I almost feel lost. Like the self-confidence I
had emanating out from me is covered by stacks of negativity. With any steps
I take in the future, I am answerable to everyone- where will I go, what will I
do?
With the end of my last tenuous relationship,
I felt I had a new lease on life. I was confident I would find someone
compatible enough to settle down with, never having to look back. Now I feel
tied to yet another failed relationship where nothing else seems to be missing
but the fact that we live 60,000 miles away & that he is one of most commit-phobic man I know. Just my luck to find someone like that.
So now where does this leave me? I want to
quit my job but scared of what lies ahead, if there is anything at all. I'm the
target of those judging gazes and remarks of "Oh, do you have a contingency
plan? What do you plan to do right after?" Why can't it be as simple as
quitting work and concentrating on my hopes and dreams for once? I just seem to
be flowing with the tide, but it's not MY tide.
Do I have the confidence to finally set out to
pursue my dreams that I have been longing to do since I was 18?! It has taken
me 10 years of progressing and growing to finally get here. What should I
do? My instincts are screaming to give in my 2 weeks notice and leave prior to
starting a new project.
And then there's this man, or should I
say 'boy' who is my ego element that I so try and ignore otherwise.

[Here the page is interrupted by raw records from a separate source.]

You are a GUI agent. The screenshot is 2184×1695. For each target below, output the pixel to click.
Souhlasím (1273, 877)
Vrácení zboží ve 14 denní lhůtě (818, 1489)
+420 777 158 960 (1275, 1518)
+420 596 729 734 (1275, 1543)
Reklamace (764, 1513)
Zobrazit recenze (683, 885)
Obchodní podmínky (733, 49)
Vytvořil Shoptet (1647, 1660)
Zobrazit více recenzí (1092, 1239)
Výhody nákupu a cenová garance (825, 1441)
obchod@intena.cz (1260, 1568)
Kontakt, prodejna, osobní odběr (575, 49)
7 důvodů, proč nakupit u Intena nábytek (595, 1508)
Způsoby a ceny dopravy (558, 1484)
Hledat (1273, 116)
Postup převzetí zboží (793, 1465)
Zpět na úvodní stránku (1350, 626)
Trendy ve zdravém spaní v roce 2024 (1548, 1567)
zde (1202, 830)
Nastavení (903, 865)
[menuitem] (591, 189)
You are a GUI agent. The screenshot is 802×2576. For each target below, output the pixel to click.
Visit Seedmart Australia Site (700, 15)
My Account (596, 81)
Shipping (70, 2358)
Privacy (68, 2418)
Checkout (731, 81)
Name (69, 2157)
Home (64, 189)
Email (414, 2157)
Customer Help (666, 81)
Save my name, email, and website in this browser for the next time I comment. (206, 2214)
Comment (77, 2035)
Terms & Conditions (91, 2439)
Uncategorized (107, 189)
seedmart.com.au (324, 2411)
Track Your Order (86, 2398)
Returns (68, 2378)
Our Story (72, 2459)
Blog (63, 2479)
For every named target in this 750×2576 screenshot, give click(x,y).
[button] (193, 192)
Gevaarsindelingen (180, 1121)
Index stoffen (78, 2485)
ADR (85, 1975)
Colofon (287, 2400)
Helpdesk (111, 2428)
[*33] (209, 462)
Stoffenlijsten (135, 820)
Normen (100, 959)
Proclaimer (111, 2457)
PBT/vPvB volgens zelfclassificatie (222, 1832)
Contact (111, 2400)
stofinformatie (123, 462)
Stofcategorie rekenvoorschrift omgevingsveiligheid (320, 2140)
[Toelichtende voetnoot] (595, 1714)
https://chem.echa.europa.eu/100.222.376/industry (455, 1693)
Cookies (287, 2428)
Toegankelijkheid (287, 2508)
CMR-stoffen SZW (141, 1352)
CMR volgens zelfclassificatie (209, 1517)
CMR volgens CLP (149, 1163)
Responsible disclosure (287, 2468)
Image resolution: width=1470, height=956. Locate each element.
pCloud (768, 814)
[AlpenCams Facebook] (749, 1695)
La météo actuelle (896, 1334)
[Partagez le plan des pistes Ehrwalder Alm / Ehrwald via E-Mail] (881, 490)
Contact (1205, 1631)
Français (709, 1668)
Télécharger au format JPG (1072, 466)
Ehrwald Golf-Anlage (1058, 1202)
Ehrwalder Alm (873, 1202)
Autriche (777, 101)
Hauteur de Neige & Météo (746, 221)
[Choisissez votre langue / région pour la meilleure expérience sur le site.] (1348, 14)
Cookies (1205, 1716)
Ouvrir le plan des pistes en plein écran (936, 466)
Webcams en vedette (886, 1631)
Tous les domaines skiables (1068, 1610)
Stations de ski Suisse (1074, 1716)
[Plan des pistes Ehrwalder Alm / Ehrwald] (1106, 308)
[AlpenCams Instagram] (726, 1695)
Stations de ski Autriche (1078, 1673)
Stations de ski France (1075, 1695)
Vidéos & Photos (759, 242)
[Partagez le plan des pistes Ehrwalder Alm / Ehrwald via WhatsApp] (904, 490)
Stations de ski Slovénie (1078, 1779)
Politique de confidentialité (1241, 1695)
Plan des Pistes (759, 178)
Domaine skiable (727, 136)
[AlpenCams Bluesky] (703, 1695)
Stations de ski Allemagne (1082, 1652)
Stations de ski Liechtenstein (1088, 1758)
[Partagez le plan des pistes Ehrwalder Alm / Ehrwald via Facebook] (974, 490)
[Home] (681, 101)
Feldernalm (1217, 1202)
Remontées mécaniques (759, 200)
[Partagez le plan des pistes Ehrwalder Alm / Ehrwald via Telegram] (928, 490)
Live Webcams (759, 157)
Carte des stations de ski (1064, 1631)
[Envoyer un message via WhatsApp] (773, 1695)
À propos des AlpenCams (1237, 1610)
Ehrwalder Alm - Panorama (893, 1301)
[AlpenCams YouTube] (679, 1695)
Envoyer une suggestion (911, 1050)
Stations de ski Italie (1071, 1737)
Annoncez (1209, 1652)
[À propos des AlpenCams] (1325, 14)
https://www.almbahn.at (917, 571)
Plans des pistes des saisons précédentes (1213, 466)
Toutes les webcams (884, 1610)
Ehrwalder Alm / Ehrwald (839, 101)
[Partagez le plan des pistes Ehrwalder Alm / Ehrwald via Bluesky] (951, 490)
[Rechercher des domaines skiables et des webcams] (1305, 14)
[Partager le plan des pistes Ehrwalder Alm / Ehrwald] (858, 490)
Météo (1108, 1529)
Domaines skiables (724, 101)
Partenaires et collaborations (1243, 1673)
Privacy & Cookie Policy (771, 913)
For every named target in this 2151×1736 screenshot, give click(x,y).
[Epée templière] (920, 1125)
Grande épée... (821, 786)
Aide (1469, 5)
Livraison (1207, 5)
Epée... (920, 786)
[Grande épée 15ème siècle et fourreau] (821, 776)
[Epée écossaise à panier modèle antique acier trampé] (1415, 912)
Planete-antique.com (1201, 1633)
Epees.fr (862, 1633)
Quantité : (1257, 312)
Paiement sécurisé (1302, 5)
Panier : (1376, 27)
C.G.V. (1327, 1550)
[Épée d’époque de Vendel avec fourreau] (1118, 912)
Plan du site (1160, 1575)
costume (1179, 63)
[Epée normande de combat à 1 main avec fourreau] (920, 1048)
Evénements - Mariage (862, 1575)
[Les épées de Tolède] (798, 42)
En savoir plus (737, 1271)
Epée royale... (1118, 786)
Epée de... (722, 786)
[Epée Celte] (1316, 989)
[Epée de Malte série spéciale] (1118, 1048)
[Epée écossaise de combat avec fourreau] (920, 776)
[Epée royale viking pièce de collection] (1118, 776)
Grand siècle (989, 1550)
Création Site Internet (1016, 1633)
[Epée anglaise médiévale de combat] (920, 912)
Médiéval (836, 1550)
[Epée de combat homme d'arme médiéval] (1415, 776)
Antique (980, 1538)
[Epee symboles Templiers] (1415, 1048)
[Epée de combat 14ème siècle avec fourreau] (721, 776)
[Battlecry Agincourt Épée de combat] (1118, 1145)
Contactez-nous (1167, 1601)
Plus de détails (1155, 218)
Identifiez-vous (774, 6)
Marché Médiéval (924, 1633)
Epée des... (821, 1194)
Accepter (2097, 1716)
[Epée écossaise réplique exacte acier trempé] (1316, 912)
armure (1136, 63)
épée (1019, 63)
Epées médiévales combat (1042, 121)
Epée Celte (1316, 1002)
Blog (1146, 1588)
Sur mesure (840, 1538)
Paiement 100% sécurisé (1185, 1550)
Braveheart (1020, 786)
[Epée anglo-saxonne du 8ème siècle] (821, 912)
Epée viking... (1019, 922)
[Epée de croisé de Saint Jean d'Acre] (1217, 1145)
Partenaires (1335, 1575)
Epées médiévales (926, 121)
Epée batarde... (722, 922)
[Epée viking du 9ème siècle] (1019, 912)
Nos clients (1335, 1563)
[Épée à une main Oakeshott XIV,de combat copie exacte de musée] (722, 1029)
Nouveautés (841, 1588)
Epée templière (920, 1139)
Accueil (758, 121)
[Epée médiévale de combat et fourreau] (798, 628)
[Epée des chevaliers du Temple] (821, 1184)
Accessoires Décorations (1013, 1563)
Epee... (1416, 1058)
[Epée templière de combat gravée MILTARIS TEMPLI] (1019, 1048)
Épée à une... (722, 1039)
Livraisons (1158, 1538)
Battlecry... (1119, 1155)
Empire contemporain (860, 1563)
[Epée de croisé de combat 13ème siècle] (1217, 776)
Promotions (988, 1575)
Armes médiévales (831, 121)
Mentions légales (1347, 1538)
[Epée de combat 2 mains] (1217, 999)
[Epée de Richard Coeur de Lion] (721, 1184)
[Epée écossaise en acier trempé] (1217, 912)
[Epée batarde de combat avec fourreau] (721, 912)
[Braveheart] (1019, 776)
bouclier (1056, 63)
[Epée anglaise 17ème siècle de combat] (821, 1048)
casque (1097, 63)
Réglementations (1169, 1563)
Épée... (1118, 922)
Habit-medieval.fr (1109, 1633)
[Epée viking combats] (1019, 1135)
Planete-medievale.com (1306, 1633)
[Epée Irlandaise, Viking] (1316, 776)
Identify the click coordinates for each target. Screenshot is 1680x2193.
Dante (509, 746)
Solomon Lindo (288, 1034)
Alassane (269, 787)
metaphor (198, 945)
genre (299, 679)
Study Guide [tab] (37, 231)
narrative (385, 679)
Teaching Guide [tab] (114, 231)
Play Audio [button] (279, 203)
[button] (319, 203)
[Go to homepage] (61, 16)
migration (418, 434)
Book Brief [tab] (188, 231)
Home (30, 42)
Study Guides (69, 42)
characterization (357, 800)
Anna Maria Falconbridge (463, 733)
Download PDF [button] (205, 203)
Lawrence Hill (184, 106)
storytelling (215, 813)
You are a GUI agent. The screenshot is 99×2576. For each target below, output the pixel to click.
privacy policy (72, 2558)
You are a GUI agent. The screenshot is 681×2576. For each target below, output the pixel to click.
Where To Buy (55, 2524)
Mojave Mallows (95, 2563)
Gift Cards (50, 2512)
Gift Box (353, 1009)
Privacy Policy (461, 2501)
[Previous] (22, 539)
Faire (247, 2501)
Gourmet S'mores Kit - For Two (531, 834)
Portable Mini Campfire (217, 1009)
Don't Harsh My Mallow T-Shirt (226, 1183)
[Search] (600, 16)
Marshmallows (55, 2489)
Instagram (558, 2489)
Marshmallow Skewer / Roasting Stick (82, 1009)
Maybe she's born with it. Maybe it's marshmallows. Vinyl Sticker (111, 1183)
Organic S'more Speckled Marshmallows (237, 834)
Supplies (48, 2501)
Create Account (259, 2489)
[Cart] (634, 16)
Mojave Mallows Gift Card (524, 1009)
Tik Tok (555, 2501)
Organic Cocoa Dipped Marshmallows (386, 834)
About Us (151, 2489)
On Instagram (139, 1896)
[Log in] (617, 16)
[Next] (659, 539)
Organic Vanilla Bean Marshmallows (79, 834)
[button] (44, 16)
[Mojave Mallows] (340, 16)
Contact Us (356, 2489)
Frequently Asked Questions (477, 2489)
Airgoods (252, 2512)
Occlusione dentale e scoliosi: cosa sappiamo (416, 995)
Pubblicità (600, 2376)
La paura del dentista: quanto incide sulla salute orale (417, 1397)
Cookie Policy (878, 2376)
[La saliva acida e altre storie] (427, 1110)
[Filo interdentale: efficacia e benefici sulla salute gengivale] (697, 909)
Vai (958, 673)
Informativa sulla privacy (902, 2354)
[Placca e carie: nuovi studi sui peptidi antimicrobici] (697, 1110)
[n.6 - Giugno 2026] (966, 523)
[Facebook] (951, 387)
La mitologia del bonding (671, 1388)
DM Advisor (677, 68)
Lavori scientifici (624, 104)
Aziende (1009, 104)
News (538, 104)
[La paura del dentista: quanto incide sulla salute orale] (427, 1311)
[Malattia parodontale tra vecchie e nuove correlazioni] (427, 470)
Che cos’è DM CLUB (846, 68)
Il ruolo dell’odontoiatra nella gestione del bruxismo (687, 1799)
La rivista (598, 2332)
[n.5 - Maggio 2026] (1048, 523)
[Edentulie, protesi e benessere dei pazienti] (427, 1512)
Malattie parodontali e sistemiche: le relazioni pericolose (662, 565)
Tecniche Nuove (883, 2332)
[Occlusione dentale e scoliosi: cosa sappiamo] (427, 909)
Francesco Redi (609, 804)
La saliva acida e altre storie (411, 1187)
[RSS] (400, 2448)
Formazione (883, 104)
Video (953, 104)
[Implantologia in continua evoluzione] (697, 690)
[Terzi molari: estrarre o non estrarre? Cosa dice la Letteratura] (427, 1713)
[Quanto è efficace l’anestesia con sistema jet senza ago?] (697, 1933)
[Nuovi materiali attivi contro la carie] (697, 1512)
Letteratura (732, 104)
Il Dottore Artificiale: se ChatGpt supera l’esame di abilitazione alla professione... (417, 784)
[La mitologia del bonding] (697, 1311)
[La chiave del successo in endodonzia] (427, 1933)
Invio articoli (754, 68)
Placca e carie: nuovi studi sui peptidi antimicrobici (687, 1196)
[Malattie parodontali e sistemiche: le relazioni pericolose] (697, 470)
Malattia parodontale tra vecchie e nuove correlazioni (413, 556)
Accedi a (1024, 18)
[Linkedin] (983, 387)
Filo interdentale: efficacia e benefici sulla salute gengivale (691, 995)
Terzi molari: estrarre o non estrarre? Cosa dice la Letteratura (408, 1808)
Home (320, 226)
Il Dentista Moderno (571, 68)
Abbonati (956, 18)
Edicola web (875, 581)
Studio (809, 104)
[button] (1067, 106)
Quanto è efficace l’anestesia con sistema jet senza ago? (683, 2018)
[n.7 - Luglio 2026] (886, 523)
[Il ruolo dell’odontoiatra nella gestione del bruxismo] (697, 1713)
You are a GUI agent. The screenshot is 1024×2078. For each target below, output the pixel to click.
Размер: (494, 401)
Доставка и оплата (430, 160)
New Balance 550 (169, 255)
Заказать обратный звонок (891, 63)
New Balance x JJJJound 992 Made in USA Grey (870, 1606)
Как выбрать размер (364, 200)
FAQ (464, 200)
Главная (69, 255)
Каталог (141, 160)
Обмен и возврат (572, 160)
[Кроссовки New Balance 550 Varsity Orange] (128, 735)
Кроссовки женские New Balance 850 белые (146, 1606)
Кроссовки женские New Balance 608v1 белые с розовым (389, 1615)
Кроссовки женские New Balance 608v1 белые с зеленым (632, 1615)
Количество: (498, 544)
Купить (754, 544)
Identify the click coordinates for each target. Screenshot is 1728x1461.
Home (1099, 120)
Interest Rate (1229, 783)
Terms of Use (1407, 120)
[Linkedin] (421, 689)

Contrary to what he says, I know he doesn't support the dreams I do. Unlike my
parents, he doesn't seem willing to give it a fair chance, to believe in me no
matter what. So then what exactly am I waiting for?
And if so a decision is taken to end this, I
will be alone again, and the fear of not finding that suitable person will
mount my entire being. Then I reprimand myself for even allowing this to even
go on for 2 years. How could I sit by and watch this happen? A girl only dreams
of finding that great, simple guy who understands and respects her, who she can
with eyes closed thinking of spending eternity with, not worrying or feeling
stifled. If the basic elements fit, that is what counts.
It doesn't seem to fit here. No judgments, but
he comes from a ruthless corporate world which takes over one's entire being,
where money eventually becomes the key element over relationships. He is the
one who pushes my defenses and I can't have that.
So I will let the tide flow and take its due
course, eventually in hope that it will flow towards me at some point. You’ve
got to give Fate the reigns and hope She manages to steer better than you.